Schüngel, Josef Br. (1905-1992)

Prepared by: 
Regina Ganter
Birth / Death: 

born 31 December 1905 Liesen

died 19 December 1992 Limburg, age 87

Pallottine farmer who helped to set up Tardun, Rockhole, and the Palottine college in Kew. Served at Tardun, Beagle Bay, Rockhole, Wandering , Kew, Strathfield and Millgrove, and retired in the motherhouse in Limburg.

 

 

Josef Schüngel was the son of farmer Anton Schüngel and his wife Elizabeth née Leineweber in the Sauerland. After Volksschule he worked in an oil mill that processed rape seed and occasionally linseed.1 From the nearby village of Hesborn six young men had joined the Pallottine Society, and Josef followed them at age 22. He received his habit in September 1928, and made his first profession in September 1930, one month before his posting to the Kimberley where he laboured for Bishop Raible's ambitious vision.

 

He travelled in company with Fr. Worms, Fr. Hügel and Brothers Anton Boettcher and Josef Tautz departing on 11 November 1930. During their stay in Rome, accommodated in the Pallottine Generalate, they had an audience with Pope Pius XI, attended high mass in St. Peter’s and experienced mass in the small cell with the vestments and chalice of their founder St. Vincent Pallotti.2 In Genoa they boarded the German Lloyd ship Trier to Singapore, which carried nearly 100 missionaries, including some Irish Jesuits who taught them a little English. From Singapore they took the Minderoo to Broome and after a seven-week sea journey they were greeted by Fr. Raible on 17 December.3

 

Br. Schüngel spent Christmas at Beagle Bay mission and then took the boat to Geraldton, arriving on 24 January 1931 to be trucked to the new Tardun Farm. He made his eternal profession there on 24 September 1933.4

 

Three weeks later he undertook the ten-day journey to Beagle Bay with Bishop Raible, and after Christmas he was sent to the newly acquired Rockhole sheep station as farmer, cook and gardener.

 

When Fr. Worms was appointed as director of a new Pallottine training college in Melbourne, for which a house in Kew had been purchased in January 1937, Br. Schüngel was sent with him as cook and housekeeper.5

 

He acquired Australian citizenship shortly before World War II and was therefore not interned in 1940. Schüngel could travel freely and was posted to Tardun from 1940 to 1945, and to Wandering from 1945 to 1947.

 

In 1947 Schüngel was recalled to Kew as cook and housekeeper. In 1950 he was allowed to go to Europe for a holiday, his first in twenty years, and attended the attended the Beatification of Vincent Pallotti in Rome on 22nd January in 1950.

 

Schüngel worked at Kew until 1957, when a new house was purchased in Sydney's Strathfield. He became cook for the Sydney novices housed in Millgrove, and later (1975-1978) at Box Hill until he fell ill and had to be admitted to hospital and later recovered at Millgrove.

 

He returned to Limburg at age 82 in March 1987, where he continued to work in the dining room. With failing health he was admitted to the infirmary, where he died after a short illness.

 

 

1 Pallottine Necrology, MS of the Society of the Catholic Apostolate (Australia) Rossmoyne.

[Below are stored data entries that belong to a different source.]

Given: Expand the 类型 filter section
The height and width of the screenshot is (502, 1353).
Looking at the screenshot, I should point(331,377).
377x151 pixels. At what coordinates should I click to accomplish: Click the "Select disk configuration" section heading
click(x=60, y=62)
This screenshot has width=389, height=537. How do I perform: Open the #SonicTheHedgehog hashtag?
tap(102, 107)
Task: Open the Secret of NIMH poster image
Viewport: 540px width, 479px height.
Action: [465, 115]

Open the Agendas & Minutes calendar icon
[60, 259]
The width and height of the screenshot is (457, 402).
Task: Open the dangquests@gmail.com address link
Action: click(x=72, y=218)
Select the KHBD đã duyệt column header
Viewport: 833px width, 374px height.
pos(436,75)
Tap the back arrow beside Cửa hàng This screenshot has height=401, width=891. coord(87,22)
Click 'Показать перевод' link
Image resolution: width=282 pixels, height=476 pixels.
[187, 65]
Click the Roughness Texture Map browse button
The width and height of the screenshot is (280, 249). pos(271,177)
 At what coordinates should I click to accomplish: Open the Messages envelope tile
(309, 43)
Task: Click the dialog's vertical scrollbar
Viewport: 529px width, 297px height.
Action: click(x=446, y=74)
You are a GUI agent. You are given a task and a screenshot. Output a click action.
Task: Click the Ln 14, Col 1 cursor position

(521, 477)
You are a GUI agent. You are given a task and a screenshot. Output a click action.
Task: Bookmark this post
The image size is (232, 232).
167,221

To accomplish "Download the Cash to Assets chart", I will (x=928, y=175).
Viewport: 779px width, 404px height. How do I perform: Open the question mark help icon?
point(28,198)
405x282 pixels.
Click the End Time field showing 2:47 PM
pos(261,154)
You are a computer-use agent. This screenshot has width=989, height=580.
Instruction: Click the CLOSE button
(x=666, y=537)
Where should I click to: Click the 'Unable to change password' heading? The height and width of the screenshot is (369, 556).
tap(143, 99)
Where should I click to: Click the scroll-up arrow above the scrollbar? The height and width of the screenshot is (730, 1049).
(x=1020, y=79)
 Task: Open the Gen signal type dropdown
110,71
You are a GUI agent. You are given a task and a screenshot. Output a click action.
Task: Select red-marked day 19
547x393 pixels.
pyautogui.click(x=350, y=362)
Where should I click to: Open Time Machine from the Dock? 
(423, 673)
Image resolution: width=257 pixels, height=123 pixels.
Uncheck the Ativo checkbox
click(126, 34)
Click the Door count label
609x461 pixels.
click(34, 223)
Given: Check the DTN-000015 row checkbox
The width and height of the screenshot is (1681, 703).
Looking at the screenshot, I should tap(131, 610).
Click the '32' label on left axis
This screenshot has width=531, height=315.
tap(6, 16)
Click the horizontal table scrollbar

2 Josef Schüngel SAC to Bernd Worms 2. 8. 1988, in Worms, Ernst, P (1891 -1963) P.1-27, ZAPP. Ruth Ihle ‘Unter den Ureinwohnern Australiens’ Biografie von Ernst Worms in Pioniere und Aussenseiter – 21 Biografien, Darmstadt, Turis Verlag 1968:405-427.

3 Josef Schüngel SAC to Bernd Worms 2. 8. 1988, in Worms, Ernst, P (1891 -1963) P.1-27, ZAPP.

4 Pallottine Necrology, MS of the Society of the Catholic Apostolate (Australia) Rossmoyne.

5 Josef Schüngel SAC to Bernd Worms 2. 8. 1988, in Worms, Ernst, P (1891 -1963) P.1-27, ZAPP.